**Exercise directions:**
Answer these from the lectionary commentary:
(a) What position has Joseph come to hold in Egypt?
(b) Which Psalm is listed for Track One?
(c) Through which brother does Paul trace his descent from Abraham?

**Page text:**
▽

We are approaching the midpoint of the six-month-long season of green vestments that follows Pentecost, and we see our lectionary narratives begin to turn. Our first reading marks the end of the ancestral stories of the chosen people, and our Gospel shows us Jesus and his apostles leaving Galilee on a long journey toward Jerusalem and the cross. First, Joseph: He has been through a lot since his jealous brothers sold him into slavery. He has become a chief advisor to Pharaoh, with great power over his brothers who have come to Egypt in a time of famine. In a tearful reunion, Joseph forgives them. The ancestral line that leads to the Messiah is unbroken.

First Reading (Track Two): Isaiah 56:1,6-8

Writing near the end of his long book of prophecy, when the people have returned home to Jerusalem and face the arduous task of rebuilding the city and its temple, Isaiah reminds the people that, just as they lost the land for their failure to be righteous and just, they may not keep the holy city by “maintaining justice and doing what is right.” The covenant is now for all people, for all the nations; foreigners and aliens who hold fast to the covenant will be gathered in, welcomed in the temple and made joyful.

Psalm (Track One): Psalm 133

Mirroring the joy of Joseph’s reunion with his brothers, the Psalmist celebrates the blessed state of brothers and sisters abiding together in unity. Just as Joseph’s family came back together in love, and as Paul will urge the Jewish and Pagan Christian communities in Rome to rejoin in friendship, we hear again how good and pleasant it is when families and friends live together in blessed unity.

Psalm (Track Two): Psalm 67

We hear again a Psalm that we sang this year toward the end of Eastertide, just before Pentecost. It reinforces the Isaiah reading and foreshadows Paul’s verses from Romans in its joyous call to all the nations of Earth and all their people to sing together in peace and praise. Let all the nations praise God and pray for God’s blessing, the Psalmist sings, for through God the earth gives forth its bounty, and all the earth sings out its praise.

Second Reading: Romans 11:1-2a, 29-32

Paul expands on his invitation to Rome’s Jewish and Gentile Christians to resume close relationship after the Jewish Christian community returned to Rome from exile. Here Paul emphasizes his own Jewish heritage, pointing out his status as an Israelite and a direct descendant of Abraham through Benjamin, the youngest brother whom Joseph loved. God’s promises to Israel will never be revoked, Paul declares, and God’s new promises to the Gentiles just as irrevocable. Regardless of our disobedience, our sins, and our ancestry. God is merciful to us all and loves us all.

△

**Supplied data:**
▽

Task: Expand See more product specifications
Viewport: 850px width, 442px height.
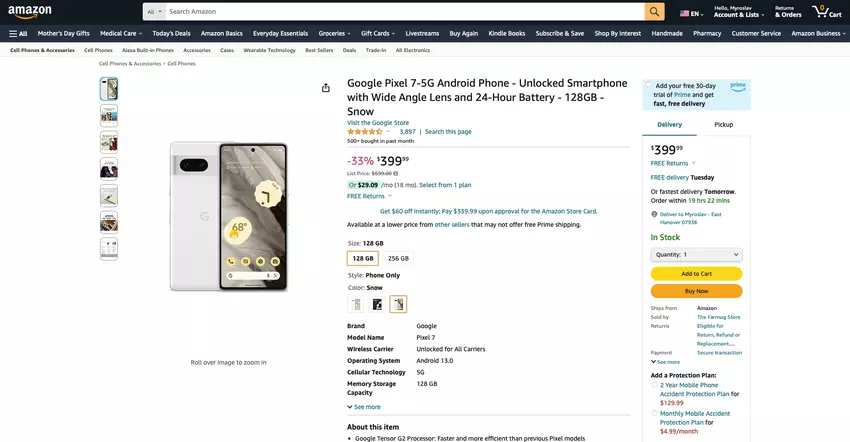Action: (364, 407)
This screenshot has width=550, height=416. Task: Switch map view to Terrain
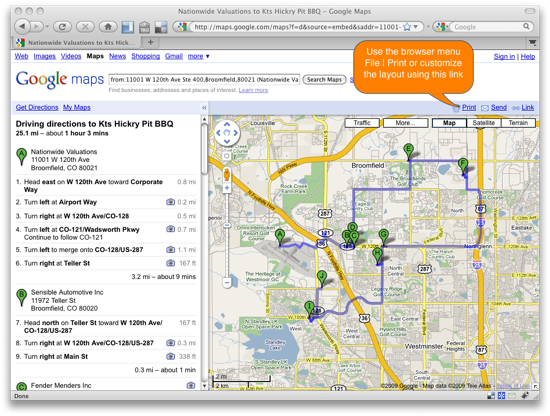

△

**The answer:**
(a) Chief advisor to Pharaoh
(b) Psalm 133
(c) Benjamin